Artificial Turf – Why It’s Not an Alternative

| Turf Conversion

by Deb Lebow Aal

I am seeing more and more folks opting for artificial turf. Some have said to me that it’s a great option for the Front Range as it does not require water. I realize there are many people out there who want a no maintenance yard – and not just low maintenance, but NO maintenance. First, unless you pave over your yard (really not a good idea), there is no such thing as a no maintenance yard. I have seen unmaintained patches of artificial turf, and they are weedy messes as pictured below.

weedy mess of artificial grass
weedy mess of artificial grass

Here are some of the reasons that artificial turf (also known as ‘plastic lawn’ or ‘fake grass’) is not a good alternative as a lawn: 

  • It’s lifeless: Replacing natural vegetation with plastic contributes to the immense loss of biodiversity and habitat for insects, birds, etc. 
  • It gets really hot and can burn the feet of dogs and barefoot children, and can actually melt in really high temperatures, which we are experiencing more and more. You actually have to water them to cool them down.
  • It needs special cleaning products to get rid of smells and stains, like dog urine. 
  • It’s energy intensive being made from a coal and/or oil derived product.
  • It’s not easily recycled. In fact, probably not recyclable at all.
  • It contributes to the heat-island effect of urban areas. It does not cool an area down, like natural vegetation does.
  • It may pollute water: I don’t have proof of this, but since it is a plastic product, I have read that it breaks down into micro-plastic beads and enters into our waters, and then into fish, etc.
  • It may contribute to water runoff issues. I know that many artificial turf options are porous so that water can sink in below the turf, but I have seen people put a concrete layer underneath the turf, to reduce the weed issue, which is the worst of all worlds. Instead of keeping the little water we get on your vegetation, it runs off, collecting road and other contaminants as it goes.

I have seen articles where criticism of artificial turf is paired with gravel.
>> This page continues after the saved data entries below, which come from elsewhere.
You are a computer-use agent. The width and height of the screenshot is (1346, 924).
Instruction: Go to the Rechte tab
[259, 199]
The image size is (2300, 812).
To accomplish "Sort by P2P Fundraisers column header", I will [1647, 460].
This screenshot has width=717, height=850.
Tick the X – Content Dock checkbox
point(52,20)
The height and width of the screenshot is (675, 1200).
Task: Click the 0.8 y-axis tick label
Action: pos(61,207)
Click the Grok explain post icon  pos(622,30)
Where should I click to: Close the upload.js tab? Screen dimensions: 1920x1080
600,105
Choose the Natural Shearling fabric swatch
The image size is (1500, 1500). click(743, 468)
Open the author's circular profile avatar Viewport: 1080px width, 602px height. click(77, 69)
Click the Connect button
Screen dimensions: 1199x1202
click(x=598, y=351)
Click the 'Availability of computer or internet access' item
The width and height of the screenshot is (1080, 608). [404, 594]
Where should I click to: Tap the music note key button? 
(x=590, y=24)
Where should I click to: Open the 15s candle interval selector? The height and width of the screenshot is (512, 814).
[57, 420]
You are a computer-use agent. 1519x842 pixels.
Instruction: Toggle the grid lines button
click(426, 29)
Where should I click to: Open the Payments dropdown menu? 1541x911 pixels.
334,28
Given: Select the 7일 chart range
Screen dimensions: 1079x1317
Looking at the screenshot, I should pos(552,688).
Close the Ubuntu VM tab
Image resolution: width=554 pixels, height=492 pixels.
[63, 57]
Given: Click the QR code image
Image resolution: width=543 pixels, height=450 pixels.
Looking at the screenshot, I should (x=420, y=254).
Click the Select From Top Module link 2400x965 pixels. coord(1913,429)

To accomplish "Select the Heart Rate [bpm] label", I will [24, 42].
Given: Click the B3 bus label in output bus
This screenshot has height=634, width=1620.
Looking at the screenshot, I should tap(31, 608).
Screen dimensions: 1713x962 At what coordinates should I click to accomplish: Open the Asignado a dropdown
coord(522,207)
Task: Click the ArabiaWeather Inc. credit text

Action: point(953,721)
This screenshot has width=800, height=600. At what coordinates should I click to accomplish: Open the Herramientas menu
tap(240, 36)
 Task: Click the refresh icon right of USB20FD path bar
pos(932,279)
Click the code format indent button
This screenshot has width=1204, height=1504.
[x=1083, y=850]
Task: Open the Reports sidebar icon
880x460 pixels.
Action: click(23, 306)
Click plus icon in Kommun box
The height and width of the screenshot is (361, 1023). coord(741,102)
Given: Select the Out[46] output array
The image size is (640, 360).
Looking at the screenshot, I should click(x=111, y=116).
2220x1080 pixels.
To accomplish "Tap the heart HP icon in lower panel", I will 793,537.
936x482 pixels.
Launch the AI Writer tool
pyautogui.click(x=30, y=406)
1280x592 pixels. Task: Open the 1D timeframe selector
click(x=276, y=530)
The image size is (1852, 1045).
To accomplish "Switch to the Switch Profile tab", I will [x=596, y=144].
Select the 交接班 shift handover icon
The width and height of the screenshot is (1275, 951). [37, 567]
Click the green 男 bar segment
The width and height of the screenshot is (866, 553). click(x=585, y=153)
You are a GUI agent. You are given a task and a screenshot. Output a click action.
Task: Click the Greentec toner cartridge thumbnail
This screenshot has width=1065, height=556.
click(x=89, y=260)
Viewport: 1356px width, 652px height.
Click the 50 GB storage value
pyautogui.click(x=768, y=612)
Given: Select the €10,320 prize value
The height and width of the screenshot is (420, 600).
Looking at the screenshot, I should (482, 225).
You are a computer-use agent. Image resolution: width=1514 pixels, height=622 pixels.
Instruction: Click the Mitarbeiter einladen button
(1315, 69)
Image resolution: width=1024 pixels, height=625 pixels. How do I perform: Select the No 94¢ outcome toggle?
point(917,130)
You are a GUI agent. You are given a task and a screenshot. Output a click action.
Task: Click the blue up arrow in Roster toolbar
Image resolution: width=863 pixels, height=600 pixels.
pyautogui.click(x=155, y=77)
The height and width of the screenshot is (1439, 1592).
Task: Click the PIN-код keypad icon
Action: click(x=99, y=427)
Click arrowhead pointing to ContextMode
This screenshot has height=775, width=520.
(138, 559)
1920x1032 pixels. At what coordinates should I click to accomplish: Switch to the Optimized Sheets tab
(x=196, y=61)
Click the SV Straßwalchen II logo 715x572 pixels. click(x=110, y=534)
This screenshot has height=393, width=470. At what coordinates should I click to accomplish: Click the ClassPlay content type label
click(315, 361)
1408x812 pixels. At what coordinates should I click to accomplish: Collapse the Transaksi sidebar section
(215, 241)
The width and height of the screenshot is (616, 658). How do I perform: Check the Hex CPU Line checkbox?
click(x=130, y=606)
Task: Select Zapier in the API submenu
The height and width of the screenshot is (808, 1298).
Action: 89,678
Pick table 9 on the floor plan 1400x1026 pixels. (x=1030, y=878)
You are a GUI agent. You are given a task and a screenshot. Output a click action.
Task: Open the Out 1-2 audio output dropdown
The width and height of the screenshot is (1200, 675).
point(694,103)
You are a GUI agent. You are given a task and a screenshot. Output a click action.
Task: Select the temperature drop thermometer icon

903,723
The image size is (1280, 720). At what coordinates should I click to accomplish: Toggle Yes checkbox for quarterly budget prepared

They equate the two, saying that both materials are heating up already hot urban areas. But I take issue with this. Pea gravel as mulch has been shown to be a wonderful mulch for native plants, keeping their roots cooler and wetter. While the top of the gravel does get hot, the soil underneath (and therefore the roots of the plants) stay cool. That is not true of plastic turf.

So, if your neighbor starts talking about putting in a plastic lawn, gently talk about the pitfalls of this rather lousy idea. Many cities have banned artificial turf. It might be time for cities along the Front Range to do the same.